Task =
Your answer must consist solely of the lines from the one containing "Image resolution: width=1504" through the last line of the records below, reproduced exactly, with all pictures omitted.

Screenshot grounding data:

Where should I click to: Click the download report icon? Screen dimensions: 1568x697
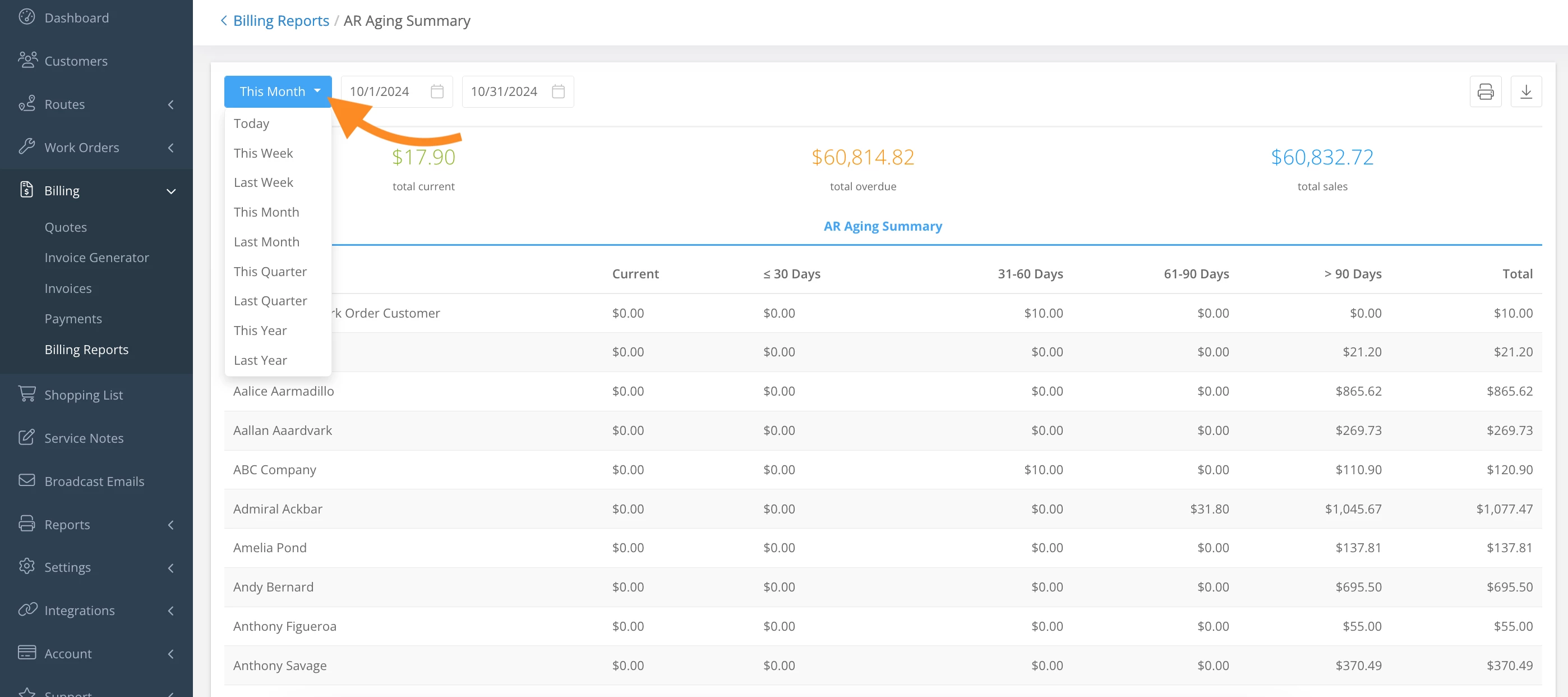(x=1525, y=91)
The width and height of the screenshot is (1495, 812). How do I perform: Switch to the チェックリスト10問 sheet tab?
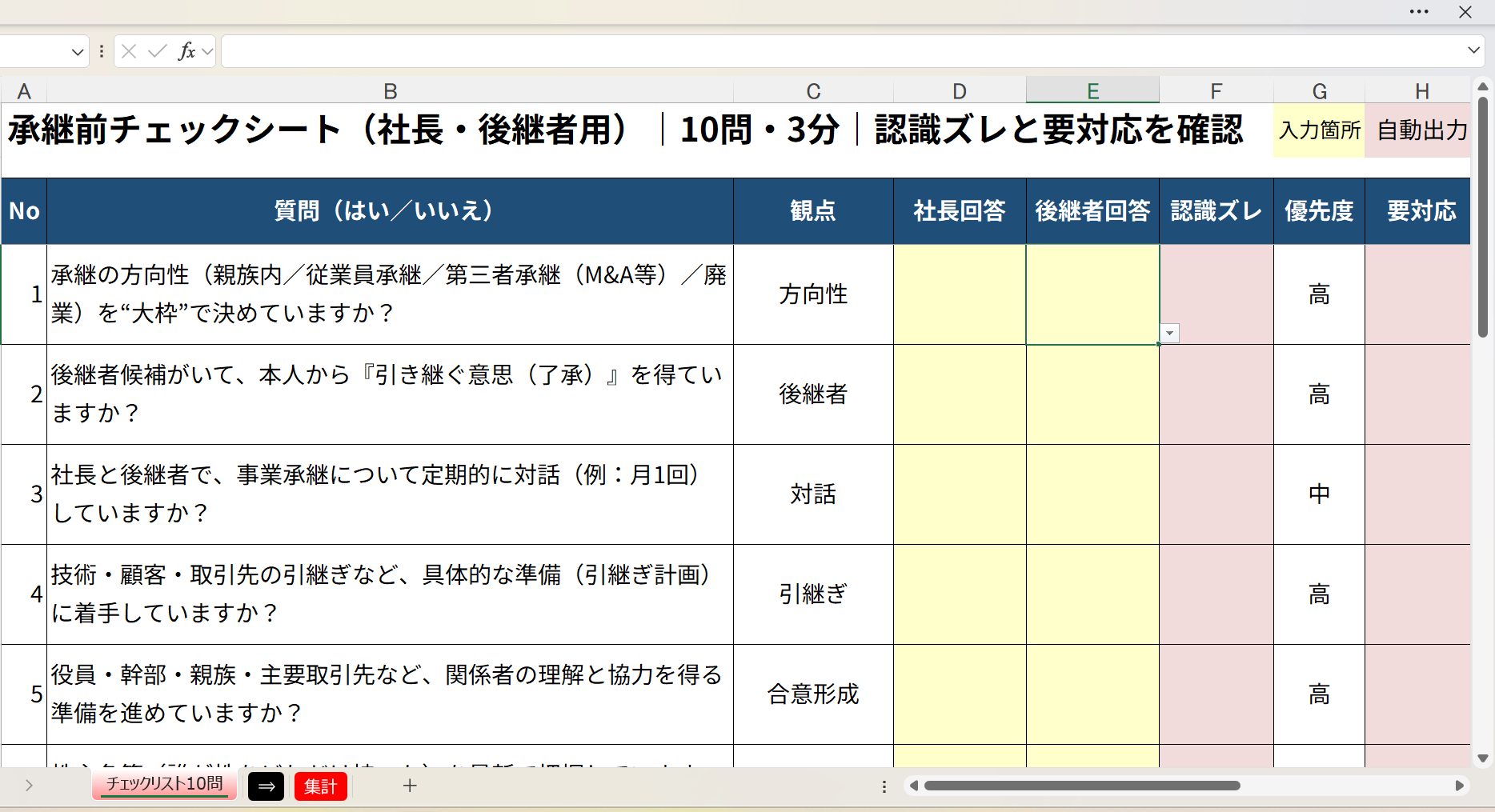point(163,785)
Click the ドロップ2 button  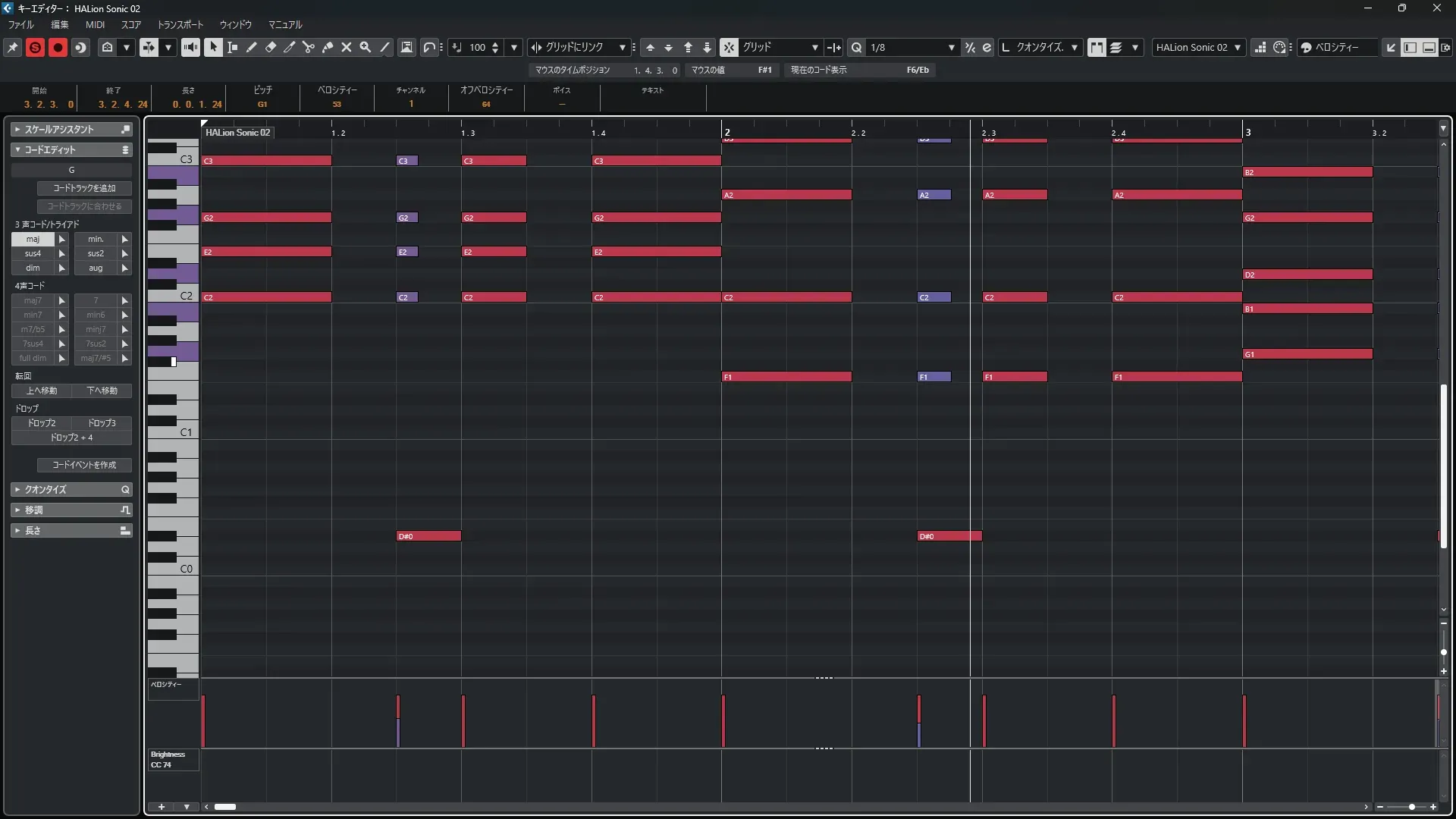click(x=42, y=423)
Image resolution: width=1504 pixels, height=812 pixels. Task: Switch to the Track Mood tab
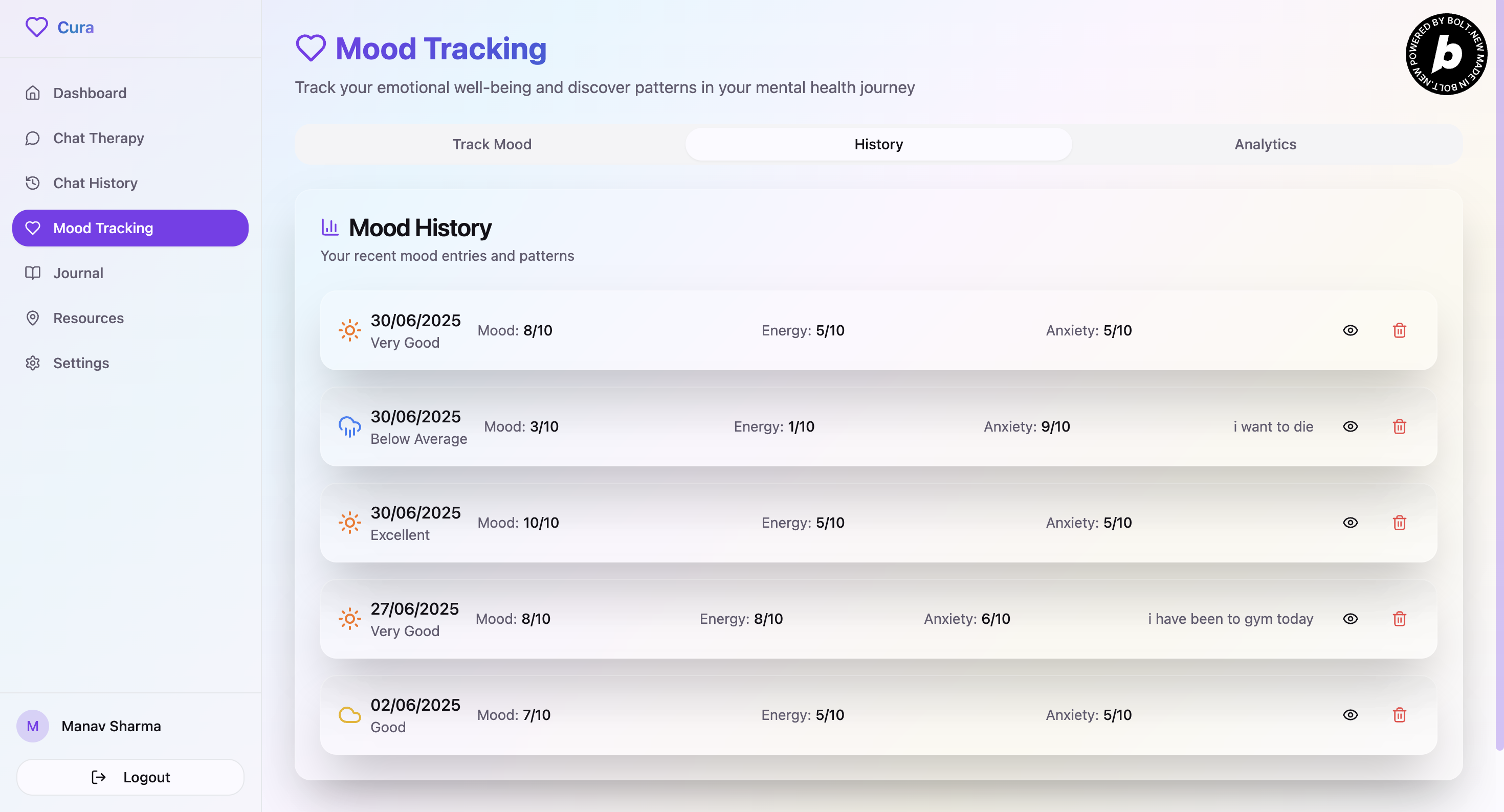492,144
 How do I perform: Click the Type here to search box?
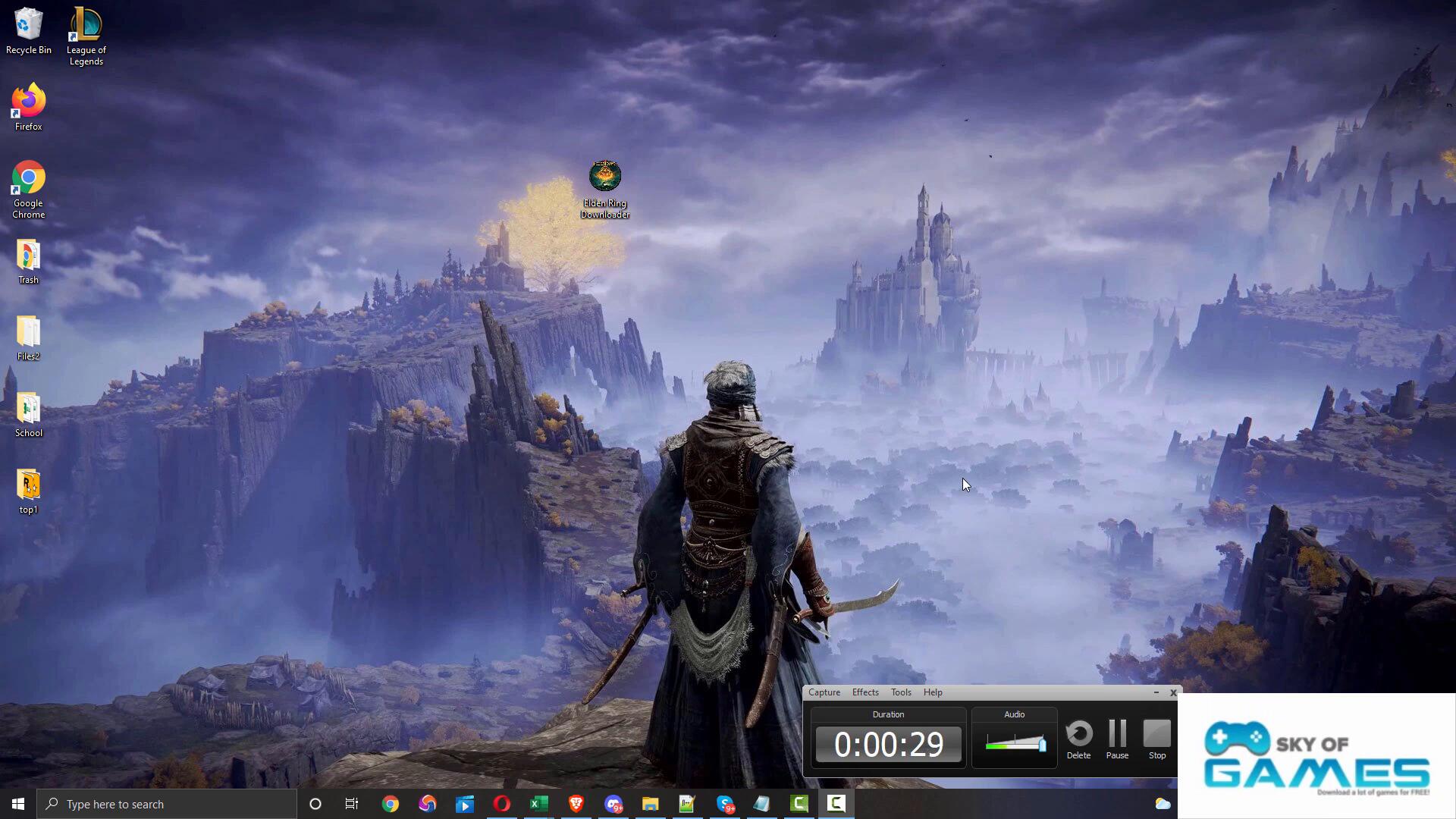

Output of the task =
Image resolution: width=1504 pixels, height=812 pixels. Task: Switch to the Track Mood tab
492,144
 How do I perform: Click the Type here to search box?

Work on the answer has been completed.